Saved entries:
_ _ _
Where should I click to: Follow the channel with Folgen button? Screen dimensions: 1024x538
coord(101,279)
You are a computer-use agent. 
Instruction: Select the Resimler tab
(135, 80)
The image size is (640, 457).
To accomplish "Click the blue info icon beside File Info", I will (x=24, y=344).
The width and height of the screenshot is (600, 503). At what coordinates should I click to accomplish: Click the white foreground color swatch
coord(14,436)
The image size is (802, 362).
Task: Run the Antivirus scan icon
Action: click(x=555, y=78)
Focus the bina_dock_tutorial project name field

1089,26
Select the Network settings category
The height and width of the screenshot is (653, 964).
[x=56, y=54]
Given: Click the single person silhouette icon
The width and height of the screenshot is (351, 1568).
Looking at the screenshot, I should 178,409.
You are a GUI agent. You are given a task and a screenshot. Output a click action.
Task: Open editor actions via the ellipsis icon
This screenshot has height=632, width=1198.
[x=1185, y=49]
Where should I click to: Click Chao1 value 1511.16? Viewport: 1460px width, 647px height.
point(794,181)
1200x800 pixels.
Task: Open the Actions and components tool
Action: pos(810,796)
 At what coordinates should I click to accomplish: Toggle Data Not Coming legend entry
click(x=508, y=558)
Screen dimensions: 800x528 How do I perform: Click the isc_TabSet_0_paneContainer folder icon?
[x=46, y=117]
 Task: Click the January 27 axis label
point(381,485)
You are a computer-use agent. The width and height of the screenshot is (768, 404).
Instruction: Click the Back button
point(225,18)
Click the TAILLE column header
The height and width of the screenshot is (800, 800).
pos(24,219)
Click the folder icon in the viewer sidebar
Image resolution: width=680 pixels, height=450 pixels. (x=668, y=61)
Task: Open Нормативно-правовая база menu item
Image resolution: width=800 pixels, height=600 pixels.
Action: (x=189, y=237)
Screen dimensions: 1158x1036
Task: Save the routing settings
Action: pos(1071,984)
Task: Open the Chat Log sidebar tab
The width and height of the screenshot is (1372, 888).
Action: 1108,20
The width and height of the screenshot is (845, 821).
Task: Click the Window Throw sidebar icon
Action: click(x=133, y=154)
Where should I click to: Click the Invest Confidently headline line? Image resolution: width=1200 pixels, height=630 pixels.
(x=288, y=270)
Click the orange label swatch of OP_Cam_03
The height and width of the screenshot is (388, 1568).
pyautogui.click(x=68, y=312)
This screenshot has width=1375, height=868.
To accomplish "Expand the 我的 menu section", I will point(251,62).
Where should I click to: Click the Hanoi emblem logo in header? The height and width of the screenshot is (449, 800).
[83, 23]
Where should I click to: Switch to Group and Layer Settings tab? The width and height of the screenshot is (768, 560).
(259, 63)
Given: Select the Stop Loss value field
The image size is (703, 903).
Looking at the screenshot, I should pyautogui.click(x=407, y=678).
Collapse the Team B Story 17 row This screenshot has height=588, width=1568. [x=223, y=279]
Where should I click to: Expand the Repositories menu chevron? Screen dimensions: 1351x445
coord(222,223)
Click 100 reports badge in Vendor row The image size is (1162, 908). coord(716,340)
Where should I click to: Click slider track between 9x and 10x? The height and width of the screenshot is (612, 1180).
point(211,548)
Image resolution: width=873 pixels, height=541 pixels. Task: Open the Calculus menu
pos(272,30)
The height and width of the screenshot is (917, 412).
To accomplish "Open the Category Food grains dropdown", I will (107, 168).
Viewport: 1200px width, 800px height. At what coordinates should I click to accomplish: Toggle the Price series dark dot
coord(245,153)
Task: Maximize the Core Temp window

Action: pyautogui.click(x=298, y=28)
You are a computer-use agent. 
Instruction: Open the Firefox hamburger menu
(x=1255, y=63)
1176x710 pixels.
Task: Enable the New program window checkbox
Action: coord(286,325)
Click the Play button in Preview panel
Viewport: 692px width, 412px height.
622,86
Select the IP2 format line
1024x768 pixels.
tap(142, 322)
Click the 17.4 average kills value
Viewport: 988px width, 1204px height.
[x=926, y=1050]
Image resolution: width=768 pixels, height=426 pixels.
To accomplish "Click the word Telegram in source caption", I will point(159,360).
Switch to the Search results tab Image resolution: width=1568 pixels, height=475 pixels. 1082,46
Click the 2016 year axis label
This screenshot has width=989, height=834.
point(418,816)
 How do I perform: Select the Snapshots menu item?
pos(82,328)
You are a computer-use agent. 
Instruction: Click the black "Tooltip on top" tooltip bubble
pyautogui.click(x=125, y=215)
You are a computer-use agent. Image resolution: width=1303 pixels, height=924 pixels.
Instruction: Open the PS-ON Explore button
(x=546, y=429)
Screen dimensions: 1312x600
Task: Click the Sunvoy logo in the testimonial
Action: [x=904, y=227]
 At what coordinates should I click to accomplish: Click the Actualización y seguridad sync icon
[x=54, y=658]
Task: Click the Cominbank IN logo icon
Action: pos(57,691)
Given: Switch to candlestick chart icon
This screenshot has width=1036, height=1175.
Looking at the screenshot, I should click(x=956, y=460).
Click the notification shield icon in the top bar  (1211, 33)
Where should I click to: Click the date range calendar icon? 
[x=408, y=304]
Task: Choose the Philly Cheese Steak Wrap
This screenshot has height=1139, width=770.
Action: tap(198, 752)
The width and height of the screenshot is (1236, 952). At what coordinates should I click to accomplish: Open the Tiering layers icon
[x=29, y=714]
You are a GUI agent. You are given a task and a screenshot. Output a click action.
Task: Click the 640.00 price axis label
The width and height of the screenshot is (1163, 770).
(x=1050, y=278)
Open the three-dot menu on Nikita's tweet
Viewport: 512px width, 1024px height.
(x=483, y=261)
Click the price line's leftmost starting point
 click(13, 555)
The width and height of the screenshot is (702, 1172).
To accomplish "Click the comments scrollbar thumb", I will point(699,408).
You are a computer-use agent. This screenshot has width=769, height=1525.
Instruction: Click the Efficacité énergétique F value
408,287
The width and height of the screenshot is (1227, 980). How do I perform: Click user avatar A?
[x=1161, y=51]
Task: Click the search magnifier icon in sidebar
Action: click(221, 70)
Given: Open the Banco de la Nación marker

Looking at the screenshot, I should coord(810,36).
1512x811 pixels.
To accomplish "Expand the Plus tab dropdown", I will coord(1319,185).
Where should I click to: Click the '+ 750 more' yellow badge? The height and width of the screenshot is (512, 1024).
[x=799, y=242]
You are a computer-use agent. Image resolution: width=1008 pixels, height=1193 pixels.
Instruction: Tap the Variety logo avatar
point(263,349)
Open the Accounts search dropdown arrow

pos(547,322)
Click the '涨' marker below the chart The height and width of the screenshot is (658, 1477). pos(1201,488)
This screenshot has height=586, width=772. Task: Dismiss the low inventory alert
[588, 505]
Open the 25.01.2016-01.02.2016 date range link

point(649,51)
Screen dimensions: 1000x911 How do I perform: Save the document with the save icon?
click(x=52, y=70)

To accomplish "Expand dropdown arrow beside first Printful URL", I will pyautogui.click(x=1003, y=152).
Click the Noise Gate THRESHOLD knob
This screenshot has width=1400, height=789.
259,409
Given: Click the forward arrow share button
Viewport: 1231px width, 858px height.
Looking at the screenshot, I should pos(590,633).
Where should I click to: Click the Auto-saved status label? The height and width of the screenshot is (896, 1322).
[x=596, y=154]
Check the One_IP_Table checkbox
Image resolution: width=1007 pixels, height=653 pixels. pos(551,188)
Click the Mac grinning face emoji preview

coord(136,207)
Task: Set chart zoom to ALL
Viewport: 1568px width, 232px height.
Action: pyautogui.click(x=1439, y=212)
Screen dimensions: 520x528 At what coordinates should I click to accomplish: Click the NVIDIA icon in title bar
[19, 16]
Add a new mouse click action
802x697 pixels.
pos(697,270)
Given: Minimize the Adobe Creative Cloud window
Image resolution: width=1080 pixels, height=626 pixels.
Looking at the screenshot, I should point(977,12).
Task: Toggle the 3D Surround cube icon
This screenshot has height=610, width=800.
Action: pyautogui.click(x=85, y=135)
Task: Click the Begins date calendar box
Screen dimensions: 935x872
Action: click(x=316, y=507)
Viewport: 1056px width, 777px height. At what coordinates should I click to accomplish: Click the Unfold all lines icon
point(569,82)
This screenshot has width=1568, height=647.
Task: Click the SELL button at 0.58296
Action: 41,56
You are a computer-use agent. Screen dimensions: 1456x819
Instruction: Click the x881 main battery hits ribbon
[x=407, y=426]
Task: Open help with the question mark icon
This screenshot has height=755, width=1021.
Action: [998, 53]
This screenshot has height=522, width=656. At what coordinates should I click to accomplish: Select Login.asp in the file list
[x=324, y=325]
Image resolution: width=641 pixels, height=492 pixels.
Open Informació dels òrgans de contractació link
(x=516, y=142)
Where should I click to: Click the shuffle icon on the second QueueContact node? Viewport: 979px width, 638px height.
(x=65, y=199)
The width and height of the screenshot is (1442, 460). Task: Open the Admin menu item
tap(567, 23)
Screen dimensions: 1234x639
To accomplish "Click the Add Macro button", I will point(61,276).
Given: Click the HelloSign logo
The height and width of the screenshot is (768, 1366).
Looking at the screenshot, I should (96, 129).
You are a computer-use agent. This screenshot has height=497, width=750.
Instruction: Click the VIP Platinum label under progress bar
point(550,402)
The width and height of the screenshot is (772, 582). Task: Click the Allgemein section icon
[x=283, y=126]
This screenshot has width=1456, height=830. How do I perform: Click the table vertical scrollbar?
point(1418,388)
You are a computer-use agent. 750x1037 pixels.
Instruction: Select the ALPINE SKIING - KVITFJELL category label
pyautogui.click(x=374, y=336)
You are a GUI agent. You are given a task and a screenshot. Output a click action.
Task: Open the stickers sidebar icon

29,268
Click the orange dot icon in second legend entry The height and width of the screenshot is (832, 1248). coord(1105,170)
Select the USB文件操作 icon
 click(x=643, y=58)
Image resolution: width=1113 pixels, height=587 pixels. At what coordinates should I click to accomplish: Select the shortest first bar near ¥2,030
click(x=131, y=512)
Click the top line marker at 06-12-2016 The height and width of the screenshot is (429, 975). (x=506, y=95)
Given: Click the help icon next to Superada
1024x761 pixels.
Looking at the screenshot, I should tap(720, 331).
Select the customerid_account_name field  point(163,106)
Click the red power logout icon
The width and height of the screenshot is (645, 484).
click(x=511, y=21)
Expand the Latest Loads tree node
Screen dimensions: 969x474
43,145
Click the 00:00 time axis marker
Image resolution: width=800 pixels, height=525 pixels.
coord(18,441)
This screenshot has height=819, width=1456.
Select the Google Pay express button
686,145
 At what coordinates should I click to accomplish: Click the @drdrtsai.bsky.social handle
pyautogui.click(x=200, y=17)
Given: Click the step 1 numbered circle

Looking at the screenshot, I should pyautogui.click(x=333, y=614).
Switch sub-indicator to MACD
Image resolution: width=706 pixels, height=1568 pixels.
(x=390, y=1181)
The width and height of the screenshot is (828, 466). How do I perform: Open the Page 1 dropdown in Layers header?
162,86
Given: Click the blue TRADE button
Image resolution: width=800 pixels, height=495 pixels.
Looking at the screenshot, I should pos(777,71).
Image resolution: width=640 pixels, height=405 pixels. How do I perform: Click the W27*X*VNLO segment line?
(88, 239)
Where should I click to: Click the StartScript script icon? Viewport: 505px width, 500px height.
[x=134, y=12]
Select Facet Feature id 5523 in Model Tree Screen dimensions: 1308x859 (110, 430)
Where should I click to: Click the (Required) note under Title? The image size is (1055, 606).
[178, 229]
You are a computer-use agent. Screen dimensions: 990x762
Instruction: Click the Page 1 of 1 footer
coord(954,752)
_ _ _
## Task objective
Only the lines above from the line containing "Given: Click the single" through the line containing "Task: Open the Chat Log sidebar tab" should be retyped, exactly and with both ends included.

## Problem solution
Given: Click the single person silhouette icon
The width and height of the screenshot is (351, 1568).
Looking at the screenshot, I should 178,409.
You are a GUI agent. You are given a task and a screenshot. Output a click action.
Task: Open editor actions via the ellipsis icon
This screenshot has height=632, width=1198.
[x=1185, y=49]
Where should I click to: Click Chao1 value 1511.16? Viewport: 1460px width, 647px height.
point(794,181)
1200x800 pixels.
Task: Open the Actions and components tool
Action: pos(810,796)
 At what coordinates should I click to accomplish: Toggle Data Not Coming legend entry
click(x=508, y=558)
Screen dimensions: 800x528 How do I perform: Click the isc_TabSet_0_paneContainer folder icon?
[x=46, y=117]
 Task: Click the January 27 axis label
point(381,485)
You are a computer-use agent. The width and height of the screenshot is (768, 404).
Instruction: Click the Back button
point(225,18)
Click the TAILLE column header
The height and width of the screenshot is (800, 800).
pos(24,219)
Click the folder icon in the viewer sidebar
Image resolution: width=680 pixels, height=450 pixels. (x=668, y=61)
Task: Open Нормативно-правовая база menu item
Image resolution: width=800 pixels, height=600 pixels.
Action: (x=189, y=237)
Screen dimensions: 1158x1036
Task: Save the routing settings
Action: pos(1071,984)
Task: Open the Chat Log sidebar tab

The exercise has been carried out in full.